Two failure modes are common. First, prompting an LLM with patient context (‘write a follow-up email to Mrs. Johnson, who came in for a knee MRI yesterday and is worried about a torn meniscus’) constitutes PHI disclosure to the LLM provider, which generally does not have a BAA. The compliant prompt strips identifiers and uses categorical placeholders. Second, publishing AI-drafted content under a faceless byline or no reviewer creates an E-E-A-T failure that Google’s 2024 Helpful Content Update is designed to demote. The compliant pattern: AI as a research and drafting layer, named human author with credentials on the byline, named medical or legal reviewer with credentials in the schema (`reviewedBy`) and visible on the page (“Reviewed by Dr. Smith, MD, board-certified dermatologist, on May 1, 2026”), and primary-source citations inline for any clinical claim.
The 30-day compliance reset.
If you are reading this and your practice is exposed on more than two of the eight surfaces above, the right posture is a 30-day compliance reset rather than panic. The order of operations: confirm BAAs in place for every vendor that touches PHI (week 1); audit and remediate tracking technology on every patient-facing page (week 2); separate marketing email from patient-communication email and migrate the latter to a BAA-covered platform (week 3); document the photo-release and testimonial-release workflow and audit existing published imagery against signed releases (week 4). The 30-day reset will not eliminate exposure on prior years\u2019 conduct, but it will materially reduce the surface area for new exposure and give the practice an audit-defensible posture from that point on.
Primary sources.
- HHS Office for Civil Rights, “Use of Online Tracking Technologies by HIPAA Covered Entities and Business Associates,” December 2022, reaffirmed March 2024.

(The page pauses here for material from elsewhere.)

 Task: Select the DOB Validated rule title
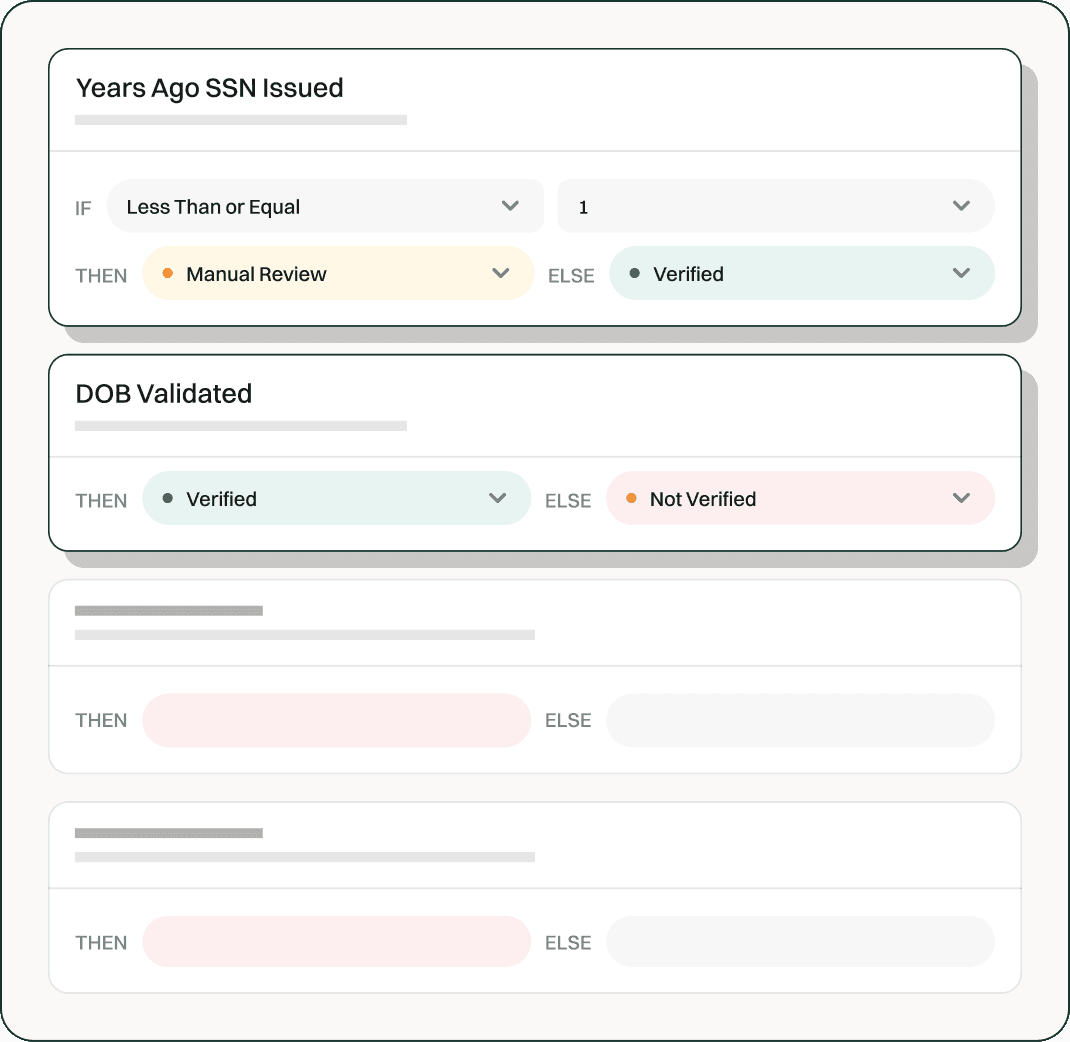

- 45 CFR §164.504(e), Business Associate Contracts.
- 45 CFR §164.508, Authorization for Uses and Disclosures of PHI.
- 45 CFR §164.510, Uses and Disclosures Requiring Opportunity to Agree.
- FTC Health Breach Notification Rule, 16 CFR §318, as amended in 2024.
- American Hospital Association, “Tracking Technology Litigation Summary,” 2024-2025 quarterly updates.
- HHS OCR enforcement ledger, public case database.
- LegitScript Healthcare Merchant Certification Standards, 2025-2026 edition.
This guide is for operational planning. It does not constitute legal advice and does not establish an attorney-client relationship. Have your privacy officer or external counsel review your specific stack before deployment.